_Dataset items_

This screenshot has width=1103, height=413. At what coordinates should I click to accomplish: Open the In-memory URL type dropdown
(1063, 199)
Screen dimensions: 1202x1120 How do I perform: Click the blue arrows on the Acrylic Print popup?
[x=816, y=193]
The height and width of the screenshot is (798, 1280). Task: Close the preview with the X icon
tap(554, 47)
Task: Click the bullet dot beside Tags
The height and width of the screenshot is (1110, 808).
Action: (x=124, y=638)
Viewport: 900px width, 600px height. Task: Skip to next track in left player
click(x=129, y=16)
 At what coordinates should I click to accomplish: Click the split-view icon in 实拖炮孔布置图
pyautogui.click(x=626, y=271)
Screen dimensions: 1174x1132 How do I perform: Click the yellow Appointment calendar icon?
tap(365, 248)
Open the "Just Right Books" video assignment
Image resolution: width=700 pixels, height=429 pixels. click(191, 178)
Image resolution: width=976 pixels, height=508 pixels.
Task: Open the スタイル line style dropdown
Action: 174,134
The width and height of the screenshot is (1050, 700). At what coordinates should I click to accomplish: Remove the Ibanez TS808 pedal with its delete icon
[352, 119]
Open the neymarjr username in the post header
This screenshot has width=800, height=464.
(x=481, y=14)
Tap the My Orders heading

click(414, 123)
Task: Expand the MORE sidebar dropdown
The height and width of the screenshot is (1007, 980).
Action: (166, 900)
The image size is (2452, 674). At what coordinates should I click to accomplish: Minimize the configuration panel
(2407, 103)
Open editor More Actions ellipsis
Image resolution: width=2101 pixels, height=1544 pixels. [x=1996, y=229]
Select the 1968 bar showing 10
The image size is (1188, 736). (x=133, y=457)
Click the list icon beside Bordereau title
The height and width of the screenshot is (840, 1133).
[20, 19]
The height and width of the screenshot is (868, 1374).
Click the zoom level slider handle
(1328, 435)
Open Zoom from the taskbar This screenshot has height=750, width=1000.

_Work to be completed_
Return the records exactly, character for character.

_Task solution_
This screenshot has width=1103, height=413. At what coordinates should I click to accomplish: Open the In-memory URL type dropdown
(1063, 199)
Screen dimensions: 1202x1120 How do I perform: Click the blue arrows on the Acrylic Print popup?
[x=816, y=193]
The height and width of the screenshot is (798, 1280). Task: Close the preview with the X icon
tap(554, 47)
Task: Click the bullet dot beside Tags
The height and width of the screenshot is (1110, 808).
Action: (x=124, y=638)
Viewport: 900px width, 600px height. Task: Skip to next track in left player
click(x=129, y=16)
 At what coordinates should I click to accomplish: Click the split-view icon in 实拖炮孔布置图
pyautogui.click(x=626, y=271)
Screen dimensions: 1174x1132 How do I perform: Click the yellow Appointment calendar icon?
tap(365, 248)
Open the "Just Right Books" video assignment
Image resolution: width=700 pixels, height=429 pixels. click(191, 178)
Image resolution: width=976 pixels, height=508 pixels.
Task: Open the スタイル line style dropdown
Action: 174,134
The width and height of the screenshot is (1050, 700). At what coordinates should I click to accomplish: Remove the Ibanez TS808 pedal with its delete icon
[352, 119]
Open the neymarjr username in the post header
This screenshot has width=800, height=464.
(x=481, y=14)
Tap the My Orders heading

click(414, 123)
Task: Expand the MORE sidebar dropdown
The height and width of the screenshot is (1007, 980).
Action: (166, 900)
The image size is (2452, 674). At what coordinates should I click to accomplish: Minimize the configuration panel
(2407, 103)
Open editor More Actions ellipsis
Image resolution: width=2101 pixels, height=1544 pixels. [x=1996, y=229]
Select the 1968 bar showing 10
The image size is (1188, 736). (x=133, y=457)
Click the list icon beside Bordereau title
The height and width of the screenshot is (840, 1133).
[20, 19]
The height and width of the screenshot is (868, 1374).
Click the zoom level slider handle
(1328, 435)
Open Zoom from the taskbar This screenshot has height=750, width=1000.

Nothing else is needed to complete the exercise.